Мате назидательно поднял палец. Вот что значит наметанный глаз! Математик сразу замечает закономерности в числах. На то он и математик. О, математики — удивительный народ…
Он оседлал своего любимого конька и пошел сыпать примерами, все более воодушевляясь и упиваясь вниманием слушателей. А Фило между тем времени зря не терял. Вооружась мелком, он что-то подсчитывал на столе и в тот самый момент, когда красноречие Мате достигло наивысшей точки, объявил, что в настоящее время Сын Добряка — счастливый обладатель шести тысяч семисот шестидесяти пяти кроличьих пар.

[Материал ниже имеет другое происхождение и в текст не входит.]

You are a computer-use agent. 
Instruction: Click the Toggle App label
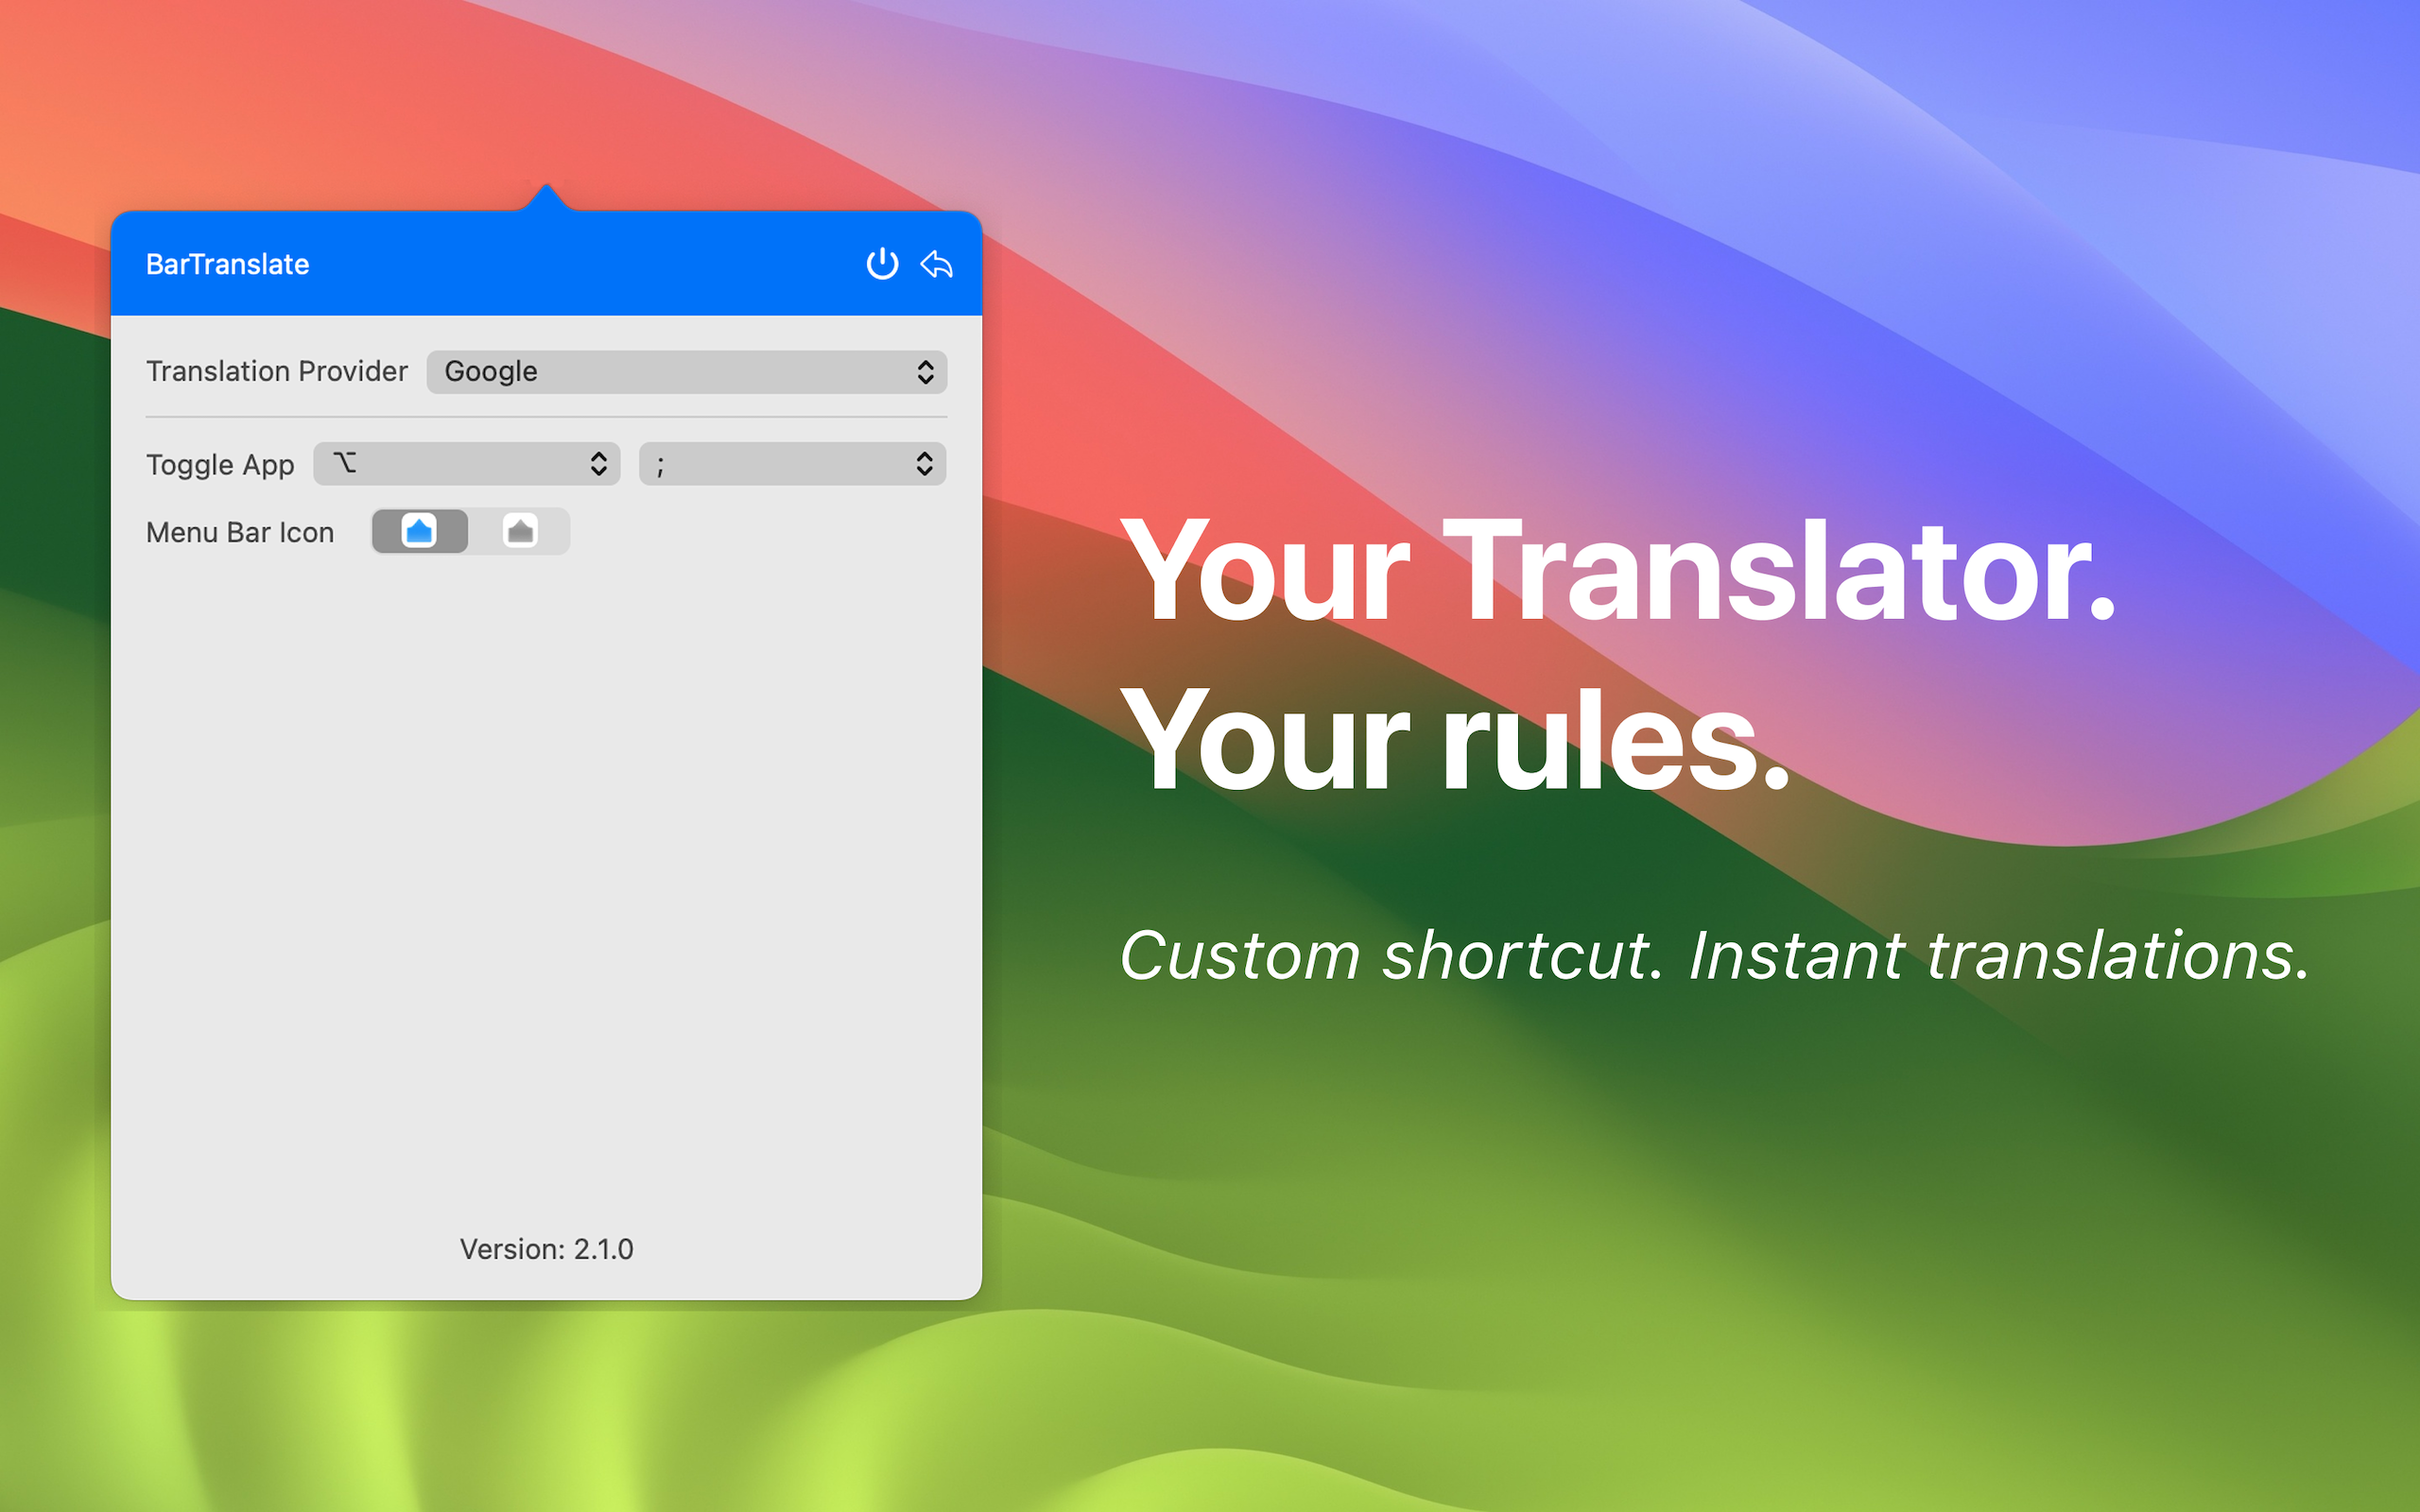tap(220, 465)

— Ну, теперь это и ребенок сосчитает, — проворчал Мате, очень задетый тем, что его так ловко обошли.
— Конечно, — сказал Филиппе. — А всё папины числа.
— Теперь вы понимаете, почему мы не едим наших кроликов? — спросил Сын Добряка, широко улыбаясь. — Ведь это они натолкнули меня на этот забавный ряд чисел.
Мате посмотрел на него явно недоверчиво. Так он и в самом деле настаивает, что открытие этого ряда принадлежит ему? Сын Добряка с достоинством наклонил голову.
— Мне очень грустно, — твердо произнес Мате, — но вынужден заявить, что вы говорите неправду.
Хозяин взглянул на него со спокойным недоумением, зато Филиппо так и вспыхнул от гнева.
— Как вы смеете оскорблять отца? — воскликнул он, хватаясь за висевший у него на поясе кинжал.
— Наш папа самый честный человек на свете, — пискнула Лаура, раскинув тонкие руки и загораживая собой Сына Добряка (точь-в-точь храбрый мышонок, защищающий кроткого медлительного слона).
Но больше всех расстроился Фило.
— Уверяю вас, тут какое-то недоразумение, — бормотал он, бросаясь от Лауры к Филиппе и хватая их по очереди за руки. — Мой друг наверняка что-то напутал. У него такая скверная память…
Мате, однако, крепко стоял на своем. Память у него действительно скверная, но не настолько, чтобы он не узнал чисел Фибоначчи.
При имени Фибоначчи все трое — отец и дети — сначала онемели, потом переглянулись и принялись хохотать как сумасшедшие. Их неуместное, с точки зрения Мате, веселье очень его разобидело. Нечего смеяться! Он утверждает, что эти числа открыл великий Леонардо Пизанский по прозвищу Фибоначчи.
— Вы напрасно сердитесь. Это и вправду числа Фибоначчи, — успокоил его Сын Добряка, утирая веселые слезы, — но, право же, я их не присваивал. Ведь это значило бы обобрать самого себя!